Boltzmann Machines beyond the "independent identically distributed" Paradigm: a Mathematical Physics Approach

PRIN 2022 B5LF52 - CUP J53D23003690006 - PI: Pierluigi Contucci

Funded by the European Union - NextGenerationEU under the National Recovery and Resilience Plan (PNRR) - Mission 4 Education and research - Component 2 From research to business - Investment 1.1 Notice Prin 2022 - DD N. 104 del 2/2/2022

The project plans to go beyond the paradigm of independent identically distributed (i.i.d.) disorder that the theory of complex systems has followed so far. From its birth in the mid seventies, to the Parisi theory of the spin glass, up to the recent rigorous mathematical results, such theory has been mostly developed with the hypothesis of i.i.d. random variables appearing in the Hamiltonian function.

While such a framework represents a natural and physically motivated starting point to investigate magnetic alloys, nowadays the most striking applications of disordered systems, such as those coming from machine learning and inference, require to go beyond. Machine learning indeed, or more generally a high dimensional statistical inference task, can be interpreted as the solution of a statistical mechanics system of interacting particles with random parameters, usually called Boltzmann Machine.

The data, represented by a suitable distribution, is in fact mapped into a distribution of those parameters that in general have no reason to be neither independent nor identically distributed.

More precisely our plan is to proceed along three different and somehow complementary themes.

Multispecies structure

Beyond the identical distribution assumption: we want to avoid the use of the full permutation symmetry among particles and we propose to break it into different groups.

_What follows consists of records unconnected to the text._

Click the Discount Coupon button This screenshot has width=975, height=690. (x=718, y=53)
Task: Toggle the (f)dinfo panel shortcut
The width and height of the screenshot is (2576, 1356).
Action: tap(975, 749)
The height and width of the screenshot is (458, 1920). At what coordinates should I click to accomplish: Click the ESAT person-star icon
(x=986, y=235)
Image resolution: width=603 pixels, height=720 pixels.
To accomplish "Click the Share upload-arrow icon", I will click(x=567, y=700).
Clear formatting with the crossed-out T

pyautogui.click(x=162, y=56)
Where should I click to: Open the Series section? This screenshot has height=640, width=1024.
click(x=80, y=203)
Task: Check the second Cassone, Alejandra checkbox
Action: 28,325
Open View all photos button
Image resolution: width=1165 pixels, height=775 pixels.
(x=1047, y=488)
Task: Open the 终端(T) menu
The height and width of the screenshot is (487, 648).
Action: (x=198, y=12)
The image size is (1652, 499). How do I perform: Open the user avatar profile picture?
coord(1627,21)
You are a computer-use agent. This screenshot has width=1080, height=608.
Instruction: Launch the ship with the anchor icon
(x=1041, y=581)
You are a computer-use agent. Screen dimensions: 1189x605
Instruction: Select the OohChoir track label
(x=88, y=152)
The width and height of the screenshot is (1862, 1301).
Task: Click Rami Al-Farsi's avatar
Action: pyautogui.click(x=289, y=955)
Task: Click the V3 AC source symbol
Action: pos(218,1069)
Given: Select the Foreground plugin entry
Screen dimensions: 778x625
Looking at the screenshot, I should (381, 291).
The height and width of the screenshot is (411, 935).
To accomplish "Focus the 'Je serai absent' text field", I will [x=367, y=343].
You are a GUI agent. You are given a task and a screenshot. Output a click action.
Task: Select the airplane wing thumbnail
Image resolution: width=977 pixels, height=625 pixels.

This leads to the multispecies structure where, in particular, we will focus on the non convex setting that contains the case of deep architectures.

Multiscale measure

Beyond the independent distribution assumption: we plan to investigate a correlated noise structure called multiscale measure, introduced within the rigorous approaches to the Parisi solution. We aim to analyse multispecies models endowed with a multiscale
structure from the static and dynamic point of view. In particular we are interested in out of equilibrium properties like aging and violation of the Fluctuation Dissipation in relation to machine learning dynamics.

Orthogonally invariant noise

Again beyond the independent distribution assumption: we address spin-glass models with orthogonally invariant noise drawn from Orthogonal Random Matrix Ensembles, with a particular emphasis on the inference task of retrieving a finite rank matrix corrupted by orthogonally invariant noise with methods borrowed from the Statistical Mechanics of Disordered Systems.

The above generalizations of the standard Boltzmann Machines and the investigation of their behavior in relation with data structure, network architecture and weights regularization, will provide a closer look at learning and inference regimes through the detection of phase transitions.

We believe that the proposed research project represents a fundamental step toward the identification of the still lacking theoretical foundation of artificial intelligence.

That in turn will favor, in perspective, progress with awareness and responsibility toward its use in society.